WHAT IS NEEDED
Pull every line holding the string "agent" from the records below.

──────── DATA EXTRACT ────────

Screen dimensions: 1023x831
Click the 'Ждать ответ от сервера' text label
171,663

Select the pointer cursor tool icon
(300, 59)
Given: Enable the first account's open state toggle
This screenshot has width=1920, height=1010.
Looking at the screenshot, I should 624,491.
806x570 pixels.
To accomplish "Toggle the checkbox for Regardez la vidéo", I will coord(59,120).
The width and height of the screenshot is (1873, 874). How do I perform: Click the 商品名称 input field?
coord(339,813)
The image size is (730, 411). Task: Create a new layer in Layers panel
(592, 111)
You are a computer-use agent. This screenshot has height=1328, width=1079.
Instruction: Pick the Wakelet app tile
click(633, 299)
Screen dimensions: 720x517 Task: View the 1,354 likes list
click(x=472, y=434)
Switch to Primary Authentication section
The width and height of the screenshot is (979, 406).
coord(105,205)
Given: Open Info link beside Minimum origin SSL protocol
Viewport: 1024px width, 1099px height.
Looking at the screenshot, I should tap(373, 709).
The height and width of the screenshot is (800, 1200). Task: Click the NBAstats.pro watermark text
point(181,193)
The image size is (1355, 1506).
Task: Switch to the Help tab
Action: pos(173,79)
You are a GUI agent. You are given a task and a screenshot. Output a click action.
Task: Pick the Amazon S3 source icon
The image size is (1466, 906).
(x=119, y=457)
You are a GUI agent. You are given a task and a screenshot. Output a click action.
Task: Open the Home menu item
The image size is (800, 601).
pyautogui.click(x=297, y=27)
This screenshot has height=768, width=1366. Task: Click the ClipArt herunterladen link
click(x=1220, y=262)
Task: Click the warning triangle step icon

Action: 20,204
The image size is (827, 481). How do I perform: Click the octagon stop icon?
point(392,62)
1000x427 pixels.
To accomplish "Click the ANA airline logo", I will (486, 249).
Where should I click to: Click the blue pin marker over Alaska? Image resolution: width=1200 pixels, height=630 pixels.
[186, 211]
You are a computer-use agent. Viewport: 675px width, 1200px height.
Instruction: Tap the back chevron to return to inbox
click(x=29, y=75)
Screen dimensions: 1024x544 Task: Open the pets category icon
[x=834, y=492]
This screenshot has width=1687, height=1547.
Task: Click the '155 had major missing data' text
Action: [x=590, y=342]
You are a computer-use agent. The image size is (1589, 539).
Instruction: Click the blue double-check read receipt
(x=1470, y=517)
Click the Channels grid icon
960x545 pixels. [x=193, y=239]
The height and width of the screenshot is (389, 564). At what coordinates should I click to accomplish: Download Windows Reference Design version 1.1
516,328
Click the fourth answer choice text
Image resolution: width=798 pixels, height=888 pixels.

────────

RESPONSE BOX
You are a computer-use agent. This screenshot has height=1328, width=1079.
You are a GUI agent. You are given a task and a screenshot. Output a click action.
You are a GUI agent. You are given a task and a screenshot. Output a click action.
You are a computer-use agent. Viewport: 675px width, 1200px height.
You are a computer-use agent. The image size is (1589, 539).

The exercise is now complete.